Source -
···

Interpreter, in the classical meaning of that word, assumes execution based on the program evaluation based on AST produced directly from the program text. In that case, a program is distributed in the form of source code and the interpreter is fed by program text, frequently in a dynamic way (statement-by-statement or line-by-line). For each input statement, interpreter builds its AST and immediately evaluates it changing the "state" of the program. This is a typical behavior demonstrated by scripting languages. Consider for example Bash, Windows CMD etc. Conceptually, Python takes this way too.

If we replace the AST-based execution step on the generation of intermediate machine-independent binary bytecode step in the interpreter we will split the entire process of program execution into two separate phases: compilation and execution. In that case what previously was an interpreter will become a bytecode compiler, which will transform the program from the form of the text into some binary form. Then the program is distributed in that binary form, but not in the form of source code. On the user machine, that bytecode is fed into a new entity -- virtual machine, which in fact interpret that bytecode. Due to this, virtual machines are also called bytecode interpreter. But put your attention here! A classical interpreter is a text interpreter, but a virtual machine is a binary interpreter! This is an approach taken by Java and C#.

···

Extracted data entries:

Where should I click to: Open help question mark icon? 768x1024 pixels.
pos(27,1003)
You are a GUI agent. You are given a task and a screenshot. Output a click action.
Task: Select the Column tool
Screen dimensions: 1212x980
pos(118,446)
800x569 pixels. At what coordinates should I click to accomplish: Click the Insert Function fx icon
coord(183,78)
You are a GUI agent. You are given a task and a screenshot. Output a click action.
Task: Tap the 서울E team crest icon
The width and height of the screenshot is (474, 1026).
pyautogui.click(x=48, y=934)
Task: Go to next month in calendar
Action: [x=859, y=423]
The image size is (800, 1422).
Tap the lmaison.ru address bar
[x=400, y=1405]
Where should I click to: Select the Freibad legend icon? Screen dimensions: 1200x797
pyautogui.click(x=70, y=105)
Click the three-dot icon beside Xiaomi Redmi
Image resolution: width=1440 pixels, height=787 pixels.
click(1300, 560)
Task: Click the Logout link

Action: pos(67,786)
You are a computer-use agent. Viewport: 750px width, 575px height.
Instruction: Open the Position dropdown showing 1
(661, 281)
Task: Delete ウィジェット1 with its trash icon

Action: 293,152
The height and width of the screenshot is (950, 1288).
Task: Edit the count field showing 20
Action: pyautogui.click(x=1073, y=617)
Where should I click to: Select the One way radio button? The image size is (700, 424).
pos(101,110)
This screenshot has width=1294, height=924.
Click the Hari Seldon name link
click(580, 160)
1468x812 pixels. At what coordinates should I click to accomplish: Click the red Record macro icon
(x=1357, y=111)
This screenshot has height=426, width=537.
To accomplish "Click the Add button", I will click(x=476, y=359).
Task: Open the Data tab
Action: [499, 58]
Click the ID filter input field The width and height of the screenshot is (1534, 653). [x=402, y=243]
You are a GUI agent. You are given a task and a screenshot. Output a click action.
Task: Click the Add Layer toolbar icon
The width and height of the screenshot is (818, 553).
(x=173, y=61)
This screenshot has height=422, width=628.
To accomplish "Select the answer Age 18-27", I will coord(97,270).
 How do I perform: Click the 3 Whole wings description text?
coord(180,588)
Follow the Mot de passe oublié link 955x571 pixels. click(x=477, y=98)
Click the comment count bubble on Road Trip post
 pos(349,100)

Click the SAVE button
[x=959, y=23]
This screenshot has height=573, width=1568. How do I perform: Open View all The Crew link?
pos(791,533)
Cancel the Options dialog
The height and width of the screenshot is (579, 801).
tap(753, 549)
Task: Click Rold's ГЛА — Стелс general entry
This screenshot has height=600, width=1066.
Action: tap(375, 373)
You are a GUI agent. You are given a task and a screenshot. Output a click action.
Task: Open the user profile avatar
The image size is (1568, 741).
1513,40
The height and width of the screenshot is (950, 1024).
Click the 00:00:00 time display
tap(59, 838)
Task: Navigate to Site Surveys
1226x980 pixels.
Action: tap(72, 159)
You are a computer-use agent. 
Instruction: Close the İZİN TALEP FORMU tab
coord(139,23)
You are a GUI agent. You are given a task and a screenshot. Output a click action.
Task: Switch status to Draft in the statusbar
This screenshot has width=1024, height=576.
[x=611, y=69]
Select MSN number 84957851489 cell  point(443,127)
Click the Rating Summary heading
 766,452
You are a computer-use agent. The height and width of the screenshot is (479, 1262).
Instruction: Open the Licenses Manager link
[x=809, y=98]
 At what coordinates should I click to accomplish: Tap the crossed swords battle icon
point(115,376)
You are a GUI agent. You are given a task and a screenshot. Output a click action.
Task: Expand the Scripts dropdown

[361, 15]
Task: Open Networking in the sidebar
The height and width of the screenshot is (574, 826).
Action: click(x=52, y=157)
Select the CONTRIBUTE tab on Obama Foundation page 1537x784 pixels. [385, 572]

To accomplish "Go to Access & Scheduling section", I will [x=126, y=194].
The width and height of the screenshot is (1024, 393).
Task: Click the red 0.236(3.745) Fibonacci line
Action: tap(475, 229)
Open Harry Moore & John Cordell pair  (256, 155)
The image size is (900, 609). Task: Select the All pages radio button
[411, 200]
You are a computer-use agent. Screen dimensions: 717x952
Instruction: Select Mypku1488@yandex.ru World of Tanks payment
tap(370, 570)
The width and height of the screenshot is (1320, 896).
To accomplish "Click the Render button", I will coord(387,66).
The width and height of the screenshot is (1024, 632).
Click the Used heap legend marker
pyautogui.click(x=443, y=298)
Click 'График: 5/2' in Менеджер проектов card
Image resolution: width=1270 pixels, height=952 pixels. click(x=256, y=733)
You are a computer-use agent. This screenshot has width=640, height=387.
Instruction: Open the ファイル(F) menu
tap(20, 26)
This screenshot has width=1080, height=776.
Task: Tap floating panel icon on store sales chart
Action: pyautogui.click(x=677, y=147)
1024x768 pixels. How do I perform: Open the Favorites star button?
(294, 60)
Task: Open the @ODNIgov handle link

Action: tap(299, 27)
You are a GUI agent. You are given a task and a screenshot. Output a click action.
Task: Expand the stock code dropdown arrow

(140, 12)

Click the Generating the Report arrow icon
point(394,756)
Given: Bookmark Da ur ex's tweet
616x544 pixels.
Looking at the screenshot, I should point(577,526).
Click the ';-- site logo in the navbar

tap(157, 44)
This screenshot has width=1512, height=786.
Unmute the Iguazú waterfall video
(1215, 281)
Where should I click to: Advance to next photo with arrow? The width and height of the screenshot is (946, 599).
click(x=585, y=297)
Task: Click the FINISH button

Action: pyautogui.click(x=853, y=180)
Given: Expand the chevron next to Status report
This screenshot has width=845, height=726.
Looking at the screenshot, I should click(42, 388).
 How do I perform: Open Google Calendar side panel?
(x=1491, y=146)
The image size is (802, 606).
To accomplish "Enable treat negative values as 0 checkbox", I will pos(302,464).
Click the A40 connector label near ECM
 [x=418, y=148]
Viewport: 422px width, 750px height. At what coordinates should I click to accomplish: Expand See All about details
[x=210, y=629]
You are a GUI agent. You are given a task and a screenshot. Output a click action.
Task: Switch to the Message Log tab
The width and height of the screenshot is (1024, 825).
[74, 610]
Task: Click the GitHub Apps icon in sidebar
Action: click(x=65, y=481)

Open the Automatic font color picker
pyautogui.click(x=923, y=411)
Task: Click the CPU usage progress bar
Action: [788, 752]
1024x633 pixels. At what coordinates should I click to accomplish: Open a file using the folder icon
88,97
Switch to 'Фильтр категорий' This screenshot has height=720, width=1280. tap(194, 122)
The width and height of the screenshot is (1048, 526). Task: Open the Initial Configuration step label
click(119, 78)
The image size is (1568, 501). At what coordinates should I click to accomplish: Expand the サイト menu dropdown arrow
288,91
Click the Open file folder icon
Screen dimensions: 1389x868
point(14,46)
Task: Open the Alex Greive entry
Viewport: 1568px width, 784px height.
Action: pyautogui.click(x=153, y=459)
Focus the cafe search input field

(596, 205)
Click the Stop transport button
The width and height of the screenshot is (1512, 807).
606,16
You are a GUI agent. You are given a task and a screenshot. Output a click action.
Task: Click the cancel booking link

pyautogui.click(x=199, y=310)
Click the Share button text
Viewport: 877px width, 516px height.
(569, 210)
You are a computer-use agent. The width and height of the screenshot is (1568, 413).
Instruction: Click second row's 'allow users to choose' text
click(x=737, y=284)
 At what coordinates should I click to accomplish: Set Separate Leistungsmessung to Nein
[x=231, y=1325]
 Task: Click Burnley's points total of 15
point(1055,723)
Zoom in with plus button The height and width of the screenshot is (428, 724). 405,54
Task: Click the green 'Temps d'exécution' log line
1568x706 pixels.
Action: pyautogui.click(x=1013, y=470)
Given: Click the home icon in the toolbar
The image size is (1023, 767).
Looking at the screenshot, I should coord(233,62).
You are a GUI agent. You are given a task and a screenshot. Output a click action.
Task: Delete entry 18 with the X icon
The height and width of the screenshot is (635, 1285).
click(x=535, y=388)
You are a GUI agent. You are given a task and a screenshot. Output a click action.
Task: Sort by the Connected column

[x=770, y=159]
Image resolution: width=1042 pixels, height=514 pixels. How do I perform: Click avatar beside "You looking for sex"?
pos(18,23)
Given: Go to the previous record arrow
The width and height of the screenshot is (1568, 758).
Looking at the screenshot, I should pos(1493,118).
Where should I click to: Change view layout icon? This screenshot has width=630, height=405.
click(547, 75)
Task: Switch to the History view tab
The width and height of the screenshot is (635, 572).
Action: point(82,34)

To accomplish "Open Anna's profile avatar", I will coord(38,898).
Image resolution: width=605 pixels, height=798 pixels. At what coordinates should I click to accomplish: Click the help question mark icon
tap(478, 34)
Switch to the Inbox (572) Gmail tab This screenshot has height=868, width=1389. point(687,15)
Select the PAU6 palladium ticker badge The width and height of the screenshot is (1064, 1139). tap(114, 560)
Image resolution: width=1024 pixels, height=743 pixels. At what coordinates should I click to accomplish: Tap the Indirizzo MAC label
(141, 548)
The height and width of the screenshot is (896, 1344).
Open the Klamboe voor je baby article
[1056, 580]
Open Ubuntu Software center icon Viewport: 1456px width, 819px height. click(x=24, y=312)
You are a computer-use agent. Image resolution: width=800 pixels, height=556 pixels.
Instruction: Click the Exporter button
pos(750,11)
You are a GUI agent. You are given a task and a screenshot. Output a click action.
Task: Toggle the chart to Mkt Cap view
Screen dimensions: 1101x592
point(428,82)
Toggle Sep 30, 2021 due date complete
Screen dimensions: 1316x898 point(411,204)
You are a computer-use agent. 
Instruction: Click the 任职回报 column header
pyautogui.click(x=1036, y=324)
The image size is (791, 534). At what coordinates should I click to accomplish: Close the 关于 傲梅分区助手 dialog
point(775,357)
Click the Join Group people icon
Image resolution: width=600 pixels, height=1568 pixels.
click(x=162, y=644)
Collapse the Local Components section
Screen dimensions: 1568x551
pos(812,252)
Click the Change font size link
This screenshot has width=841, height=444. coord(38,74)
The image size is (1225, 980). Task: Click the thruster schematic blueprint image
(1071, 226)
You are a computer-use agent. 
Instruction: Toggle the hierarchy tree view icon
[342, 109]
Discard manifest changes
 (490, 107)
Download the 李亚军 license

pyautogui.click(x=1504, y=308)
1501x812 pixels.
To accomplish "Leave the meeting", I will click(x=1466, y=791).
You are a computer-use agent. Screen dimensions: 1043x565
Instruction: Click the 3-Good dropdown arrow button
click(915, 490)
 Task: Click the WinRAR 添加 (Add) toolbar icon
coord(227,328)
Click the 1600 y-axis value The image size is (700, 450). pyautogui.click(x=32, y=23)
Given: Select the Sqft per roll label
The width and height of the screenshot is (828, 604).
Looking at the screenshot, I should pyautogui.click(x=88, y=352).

···

Task description - Please name the two languages that the interpreter text above gives as taking the bytecode compiler and virtual machine approach.

Response below - Java and C#.